◆ EXERCISE OBJECTIVE
Comb the records below for the string "computer" and copy each line where it turns up.

Stored items:
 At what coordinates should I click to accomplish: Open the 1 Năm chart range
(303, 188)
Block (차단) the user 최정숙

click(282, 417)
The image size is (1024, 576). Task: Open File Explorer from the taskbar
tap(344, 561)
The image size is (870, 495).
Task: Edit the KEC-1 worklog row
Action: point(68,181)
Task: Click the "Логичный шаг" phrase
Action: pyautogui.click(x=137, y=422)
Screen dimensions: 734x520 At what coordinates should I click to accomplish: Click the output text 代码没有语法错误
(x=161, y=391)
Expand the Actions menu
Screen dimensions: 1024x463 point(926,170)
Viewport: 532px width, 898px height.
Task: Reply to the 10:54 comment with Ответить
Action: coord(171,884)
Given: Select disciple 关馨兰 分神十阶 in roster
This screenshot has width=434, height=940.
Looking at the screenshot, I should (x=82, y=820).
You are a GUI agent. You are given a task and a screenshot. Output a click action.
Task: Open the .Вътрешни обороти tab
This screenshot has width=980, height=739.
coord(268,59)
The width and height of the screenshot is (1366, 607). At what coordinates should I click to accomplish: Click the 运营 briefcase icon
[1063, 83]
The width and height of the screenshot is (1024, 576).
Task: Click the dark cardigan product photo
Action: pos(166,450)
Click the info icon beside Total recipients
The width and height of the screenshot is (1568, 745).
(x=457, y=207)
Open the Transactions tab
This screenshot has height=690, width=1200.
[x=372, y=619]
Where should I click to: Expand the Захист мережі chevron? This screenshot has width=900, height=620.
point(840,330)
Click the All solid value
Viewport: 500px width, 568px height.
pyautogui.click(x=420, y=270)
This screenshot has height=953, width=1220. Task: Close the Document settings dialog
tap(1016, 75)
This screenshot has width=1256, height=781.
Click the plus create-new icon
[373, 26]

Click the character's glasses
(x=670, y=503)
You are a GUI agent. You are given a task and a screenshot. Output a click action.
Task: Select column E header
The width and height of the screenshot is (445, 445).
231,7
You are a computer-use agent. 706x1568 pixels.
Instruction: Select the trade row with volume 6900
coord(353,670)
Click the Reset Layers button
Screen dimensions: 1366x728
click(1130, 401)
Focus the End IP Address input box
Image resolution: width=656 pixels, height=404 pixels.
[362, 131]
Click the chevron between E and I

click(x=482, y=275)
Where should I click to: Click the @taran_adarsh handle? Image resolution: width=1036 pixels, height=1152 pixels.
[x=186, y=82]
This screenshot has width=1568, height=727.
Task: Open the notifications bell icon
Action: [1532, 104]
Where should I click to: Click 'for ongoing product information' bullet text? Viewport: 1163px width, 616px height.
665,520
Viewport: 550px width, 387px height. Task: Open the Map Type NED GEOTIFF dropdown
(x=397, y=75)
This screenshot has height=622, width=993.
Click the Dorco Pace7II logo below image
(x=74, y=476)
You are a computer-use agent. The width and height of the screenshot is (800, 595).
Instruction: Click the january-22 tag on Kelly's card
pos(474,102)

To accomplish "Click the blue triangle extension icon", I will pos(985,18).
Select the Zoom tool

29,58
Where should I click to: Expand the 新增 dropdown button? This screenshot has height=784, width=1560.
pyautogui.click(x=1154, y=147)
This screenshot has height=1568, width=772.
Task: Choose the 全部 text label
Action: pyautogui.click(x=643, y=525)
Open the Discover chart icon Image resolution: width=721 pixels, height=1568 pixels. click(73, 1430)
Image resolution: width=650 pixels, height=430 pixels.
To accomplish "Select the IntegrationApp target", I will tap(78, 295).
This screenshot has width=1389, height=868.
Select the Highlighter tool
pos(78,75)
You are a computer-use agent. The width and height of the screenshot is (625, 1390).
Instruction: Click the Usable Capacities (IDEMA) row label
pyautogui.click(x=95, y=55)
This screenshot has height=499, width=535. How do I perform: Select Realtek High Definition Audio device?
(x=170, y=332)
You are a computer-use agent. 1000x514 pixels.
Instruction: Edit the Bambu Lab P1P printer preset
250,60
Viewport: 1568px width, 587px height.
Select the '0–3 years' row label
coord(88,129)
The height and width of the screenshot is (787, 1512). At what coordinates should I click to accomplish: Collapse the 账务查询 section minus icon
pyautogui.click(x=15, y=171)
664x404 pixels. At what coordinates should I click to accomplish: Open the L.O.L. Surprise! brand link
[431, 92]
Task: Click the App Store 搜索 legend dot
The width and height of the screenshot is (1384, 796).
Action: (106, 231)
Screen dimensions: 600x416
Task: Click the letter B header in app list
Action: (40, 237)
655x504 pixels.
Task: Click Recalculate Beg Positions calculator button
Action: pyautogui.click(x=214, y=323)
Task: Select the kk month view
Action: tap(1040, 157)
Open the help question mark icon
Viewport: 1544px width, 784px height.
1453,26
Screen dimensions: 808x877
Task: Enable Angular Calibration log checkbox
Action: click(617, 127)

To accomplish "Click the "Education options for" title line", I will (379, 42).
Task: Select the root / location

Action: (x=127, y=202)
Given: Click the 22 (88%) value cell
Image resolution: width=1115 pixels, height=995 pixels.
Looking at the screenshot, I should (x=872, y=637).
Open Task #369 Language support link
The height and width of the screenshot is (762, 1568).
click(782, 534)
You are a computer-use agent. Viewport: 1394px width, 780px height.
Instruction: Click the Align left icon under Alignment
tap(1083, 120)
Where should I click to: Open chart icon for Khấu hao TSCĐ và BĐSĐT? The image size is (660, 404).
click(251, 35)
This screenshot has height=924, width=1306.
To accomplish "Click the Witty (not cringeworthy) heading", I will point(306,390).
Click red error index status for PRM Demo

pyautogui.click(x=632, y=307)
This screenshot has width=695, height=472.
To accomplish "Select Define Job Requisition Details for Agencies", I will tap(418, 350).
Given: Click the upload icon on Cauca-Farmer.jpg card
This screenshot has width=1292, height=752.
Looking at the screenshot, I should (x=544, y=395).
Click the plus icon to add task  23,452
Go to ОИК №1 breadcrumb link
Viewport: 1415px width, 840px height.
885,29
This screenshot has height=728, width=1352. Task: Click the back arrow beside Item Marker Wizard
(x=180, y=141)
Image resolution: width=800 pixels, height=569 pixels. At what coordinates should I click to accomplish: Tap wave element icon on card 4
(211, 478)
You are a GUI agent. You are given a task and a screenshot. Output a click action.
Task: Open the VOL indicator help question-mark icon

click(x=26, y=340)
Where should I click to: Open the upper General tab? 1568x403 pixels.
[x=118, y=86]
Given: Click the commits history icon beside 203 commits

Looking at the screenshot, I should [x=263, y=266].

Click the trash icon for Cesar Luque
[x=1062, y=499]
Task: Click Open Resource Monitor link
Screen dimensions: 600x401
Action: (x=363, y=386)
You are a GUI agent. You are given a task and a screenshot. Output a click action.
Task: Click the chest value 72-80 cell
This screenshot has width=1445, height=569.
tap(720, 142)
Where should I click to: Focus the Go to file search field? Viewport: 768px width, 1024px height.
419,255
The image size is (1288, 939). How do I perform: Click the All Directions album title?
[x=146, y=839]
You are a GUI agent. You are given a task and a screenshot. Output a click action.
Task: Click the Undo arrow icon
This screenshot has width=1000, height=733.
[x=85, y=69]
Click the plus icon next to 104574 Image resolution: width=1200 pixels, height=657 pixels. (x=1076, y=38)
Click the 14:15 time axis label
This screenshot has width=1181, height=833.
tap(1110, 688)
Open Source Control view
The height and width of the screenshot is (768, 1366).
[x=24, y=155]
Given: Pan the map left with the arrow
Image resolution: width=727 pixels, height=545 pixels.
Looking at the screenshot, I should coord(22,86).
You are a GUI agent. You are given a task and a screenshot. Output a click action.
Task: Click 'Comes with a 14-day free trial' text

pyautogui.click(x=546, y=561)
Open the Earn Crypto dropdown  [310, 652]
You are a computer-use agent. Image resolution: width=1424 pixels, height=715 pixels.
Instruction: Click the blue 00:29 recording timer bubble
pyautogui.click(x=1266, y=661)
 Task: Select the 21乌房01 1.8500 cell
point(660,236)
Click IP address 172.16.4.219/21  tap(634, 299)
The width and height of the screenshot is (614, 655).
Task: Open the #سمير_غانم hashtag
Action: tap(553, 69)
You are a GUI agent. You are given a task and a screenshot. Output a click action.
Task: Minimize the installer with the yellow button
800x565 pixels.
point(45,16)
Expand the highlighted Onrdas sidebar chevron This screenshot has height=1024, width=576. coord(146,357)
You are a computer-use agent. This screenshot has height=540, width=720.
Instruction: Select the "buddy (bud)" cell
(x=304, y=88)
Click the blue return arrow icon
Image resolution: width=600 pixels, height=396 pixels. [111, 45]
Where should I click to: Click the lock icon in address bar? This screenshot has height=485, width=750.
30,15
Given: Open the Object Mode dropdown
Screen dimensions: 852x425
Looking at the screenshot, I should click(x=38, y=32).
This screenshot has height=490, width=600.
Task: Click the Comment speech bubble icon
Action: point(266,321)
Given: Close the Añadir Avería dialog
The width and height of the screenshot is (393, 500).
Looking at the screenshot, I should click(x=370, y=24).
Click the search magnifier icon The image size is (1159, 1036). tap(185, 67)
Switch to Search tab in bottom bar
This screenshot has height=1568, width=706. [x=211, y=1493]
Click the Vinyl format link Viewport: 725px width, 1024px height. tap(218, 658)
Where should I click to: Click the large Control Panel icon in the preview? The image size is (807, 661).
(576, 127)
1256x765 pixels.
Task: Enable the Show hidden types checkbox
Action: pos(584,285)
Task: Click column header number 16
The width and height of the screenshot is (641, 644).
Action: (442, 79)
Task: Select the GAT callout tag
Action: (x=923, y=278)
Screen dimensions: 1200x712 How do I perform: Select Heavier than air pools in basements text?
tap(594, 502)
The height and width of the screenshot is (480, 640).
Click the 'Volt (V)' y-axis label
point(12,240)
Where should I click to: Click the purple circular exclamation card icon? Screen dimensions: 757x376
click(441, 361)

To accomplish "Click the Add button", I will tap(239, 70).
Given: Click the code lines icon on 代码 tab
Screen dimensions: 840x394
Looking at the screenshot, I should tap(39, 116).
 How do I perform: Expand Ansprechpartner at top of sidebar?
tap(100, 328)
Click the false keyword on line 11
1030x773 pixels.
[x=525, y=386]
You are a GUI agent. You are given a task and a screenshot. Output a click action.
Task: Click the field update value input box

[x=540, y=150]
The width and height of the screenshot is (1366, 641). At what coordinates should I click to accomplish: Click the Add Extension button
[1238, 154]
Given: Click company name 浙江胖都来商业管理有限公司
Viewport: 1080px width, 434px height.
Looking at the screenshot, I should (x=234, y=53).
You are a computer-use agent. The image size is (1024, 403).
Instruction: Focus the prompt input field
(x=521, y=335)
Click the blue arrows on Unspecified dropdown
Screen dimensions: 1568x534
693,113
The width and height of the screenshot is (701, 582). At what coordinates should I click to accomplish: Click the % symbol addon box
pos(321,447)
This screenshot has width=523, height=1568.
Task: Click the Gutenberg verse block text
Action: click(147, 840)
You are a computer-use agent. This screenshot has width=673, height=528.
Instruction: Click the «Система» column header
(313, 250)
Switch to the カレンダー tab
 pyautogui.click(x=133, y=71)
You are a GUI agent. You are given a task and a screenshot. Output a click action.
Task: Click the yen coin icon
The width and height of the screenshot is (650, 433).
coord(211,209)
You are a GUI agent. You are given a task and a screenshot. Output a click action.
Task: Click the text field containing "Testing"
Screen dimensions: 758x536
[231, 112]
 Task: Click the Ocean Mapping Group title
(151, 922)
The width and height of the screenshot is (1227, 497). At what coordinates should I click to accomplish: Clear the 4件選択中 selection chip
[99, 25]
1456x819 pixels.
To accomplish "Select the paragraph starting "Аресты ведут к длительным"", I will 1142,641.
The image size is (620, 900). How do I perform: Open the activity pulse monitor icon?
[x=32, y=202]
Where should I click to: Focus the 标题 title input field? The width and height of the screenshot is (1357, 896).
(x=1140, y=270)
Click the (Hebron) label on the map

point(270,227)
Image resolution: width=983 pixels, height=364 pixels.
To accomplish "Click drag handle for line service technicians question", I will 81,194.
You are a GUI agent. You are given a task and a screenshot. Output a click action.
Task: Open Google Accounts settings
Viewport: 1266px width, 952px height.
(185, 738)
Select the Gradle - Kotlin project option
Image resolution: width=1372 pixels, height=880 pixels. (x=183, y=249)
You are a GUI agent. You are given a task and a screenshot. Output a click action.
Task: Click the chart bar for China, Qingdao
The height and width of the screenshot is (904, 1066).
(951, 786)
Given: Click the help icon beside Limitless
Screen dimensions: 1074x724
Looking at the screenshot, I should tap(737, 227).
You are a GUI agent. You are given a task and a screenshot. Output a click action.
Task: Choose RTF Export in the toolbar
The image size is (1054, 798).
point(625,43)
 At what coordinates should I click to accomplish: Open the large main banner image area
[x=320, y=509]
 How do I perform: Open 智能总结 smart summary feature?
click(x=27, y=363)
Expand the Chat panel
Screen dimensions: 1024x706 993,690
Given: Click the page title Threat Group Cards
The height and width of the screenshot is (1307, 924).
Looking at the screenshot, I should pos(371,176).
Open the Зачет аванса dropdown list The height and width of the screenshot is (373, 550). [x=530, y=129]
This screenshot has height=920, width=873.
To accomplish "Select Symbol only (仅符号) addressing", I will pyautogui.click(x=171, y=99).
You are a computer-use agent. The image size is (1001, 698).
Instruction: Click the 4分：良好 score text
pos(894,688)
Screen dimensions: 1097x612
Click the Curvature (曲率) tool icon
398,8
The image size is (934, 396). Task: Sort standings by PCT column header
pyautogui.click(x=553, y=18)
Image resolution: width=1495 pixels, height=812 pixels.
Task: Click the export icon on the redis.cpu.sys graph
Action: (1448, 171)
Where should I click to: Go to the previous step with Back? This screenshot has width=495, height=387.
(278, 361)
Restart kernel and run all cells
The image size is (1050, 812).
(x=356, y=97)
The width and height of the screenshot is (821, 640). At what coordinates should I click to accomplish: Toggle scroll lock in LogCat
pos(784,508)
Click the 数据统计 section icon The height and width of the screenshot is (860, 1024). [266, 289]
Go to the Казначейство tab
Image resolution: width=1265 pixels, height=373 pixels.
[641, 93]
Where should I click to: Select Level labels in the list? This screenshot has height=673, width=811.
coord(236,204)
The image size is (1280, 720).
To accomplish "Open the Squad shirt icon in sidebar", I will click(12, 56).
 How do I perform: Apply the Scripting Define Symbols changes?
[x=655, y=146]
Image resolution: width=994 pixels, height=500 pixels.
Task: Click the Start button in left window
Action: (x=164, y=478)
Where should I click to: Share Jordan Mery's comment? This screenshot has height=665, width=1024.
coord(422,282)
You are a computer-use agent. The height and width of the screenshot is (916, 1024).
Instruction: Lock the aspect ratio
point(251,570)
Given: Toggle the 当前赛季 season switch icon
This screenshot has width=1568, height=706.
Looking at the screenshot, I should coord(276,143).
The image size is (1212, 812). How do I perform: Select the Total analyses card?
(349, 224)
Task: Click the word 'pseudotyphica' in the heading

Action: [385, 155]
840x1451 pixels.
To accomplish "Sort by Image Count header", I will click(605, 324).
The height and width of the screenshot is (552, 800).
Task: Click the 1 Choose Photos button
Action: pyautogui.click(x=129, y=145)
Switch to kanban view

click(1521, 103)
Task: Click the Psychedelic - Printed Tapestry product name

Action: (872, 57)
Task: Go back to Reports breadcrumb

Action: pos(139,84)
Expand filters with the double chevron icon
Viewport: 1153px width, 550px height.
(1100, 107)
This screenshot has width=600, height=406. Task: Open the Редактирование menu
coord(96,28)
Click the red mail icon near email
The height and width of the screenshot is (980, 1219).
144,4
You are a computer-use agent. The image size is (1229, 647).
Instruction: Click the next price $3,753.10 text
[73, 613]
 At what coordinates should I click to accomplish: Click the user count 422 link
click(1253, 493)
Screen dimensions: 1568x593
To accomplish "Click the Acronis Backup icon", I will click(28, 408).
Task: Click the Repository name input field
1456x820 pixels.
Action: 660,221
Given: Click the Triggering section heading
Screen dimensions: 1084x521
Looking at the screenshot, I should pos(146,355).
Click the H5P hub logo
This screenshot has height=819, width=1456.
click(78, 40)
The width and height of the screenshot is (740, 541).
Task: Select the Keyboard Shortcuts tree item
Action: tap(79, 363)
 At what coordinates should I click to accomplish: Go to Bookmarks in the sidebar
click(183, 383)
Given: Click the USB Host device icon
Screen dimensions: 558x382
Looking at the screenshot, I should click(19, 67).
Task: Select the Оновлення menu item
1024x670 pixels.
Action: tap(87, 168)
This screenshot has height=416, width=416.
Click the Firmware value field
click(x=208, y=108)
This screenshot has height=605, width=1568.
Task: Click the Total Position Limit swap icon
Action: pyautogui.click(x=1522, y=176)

◆ WRITTEN RESPONSE
You are a computer-use agent. 706x1568 pixels.
You are a computer-use agent. The width and height of the screenshot is (800, 595).
You are a computer-use agent. The width and height of the screenshot is (625, 1390).
You are a computer-use agent. 1000x514 pixels.
You are a computer-use agent. Viewport: 1394px width, 780px height.
You are a computer-use agent. Image resolution: width=1424 pixels, height=715 pixels.
You are a computer-use agent. This screenshot has height=540, width=720.
You are a computer-use agent. The image size is (1024, 403).
You are a computer-use agent. This screenshot has width=673, height=528.
You are a computer-use agent. The image size is (1001, 698).
You are a computer-use agent. The height and width of the screenshot is (916, 1024).
You are a computer-use agent. The image size is (1229, 647).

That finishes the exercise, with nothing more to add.